⟨
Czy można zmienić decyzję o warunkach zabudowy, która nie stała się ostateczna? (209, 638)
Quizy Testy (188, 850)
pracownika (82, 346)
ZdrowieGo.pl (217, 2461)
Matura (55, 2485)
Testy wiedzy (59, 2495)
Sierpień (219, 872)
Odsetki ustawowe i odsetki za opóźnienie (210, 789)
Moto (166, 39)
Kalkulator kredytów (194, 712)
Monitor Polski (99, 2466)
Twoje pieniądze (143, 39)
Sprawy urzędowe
⟩
• _EXERCISE DETAILS_: Find the line with "pracownika (82, 346)" in the listing. Reproduce it and all the lines after it, exactly, through the last line.

• _THE COMPLETED TASK_:
pracownika (82, 346)
ZdrowieGo.pl (217, 2461)
Matura (55, 2485)
Testy wiedzy (59, 2495)
Sierpień (219, 872)
Odsetki ustawowe i odsetki za opóźnienie (210, 789)
Moto (166, 39)
Kalkulator kredytów (194, 712)
Monitor Polski (99, 2466)
Twoje pieniądze (143, 39)
Sprawy urzędowe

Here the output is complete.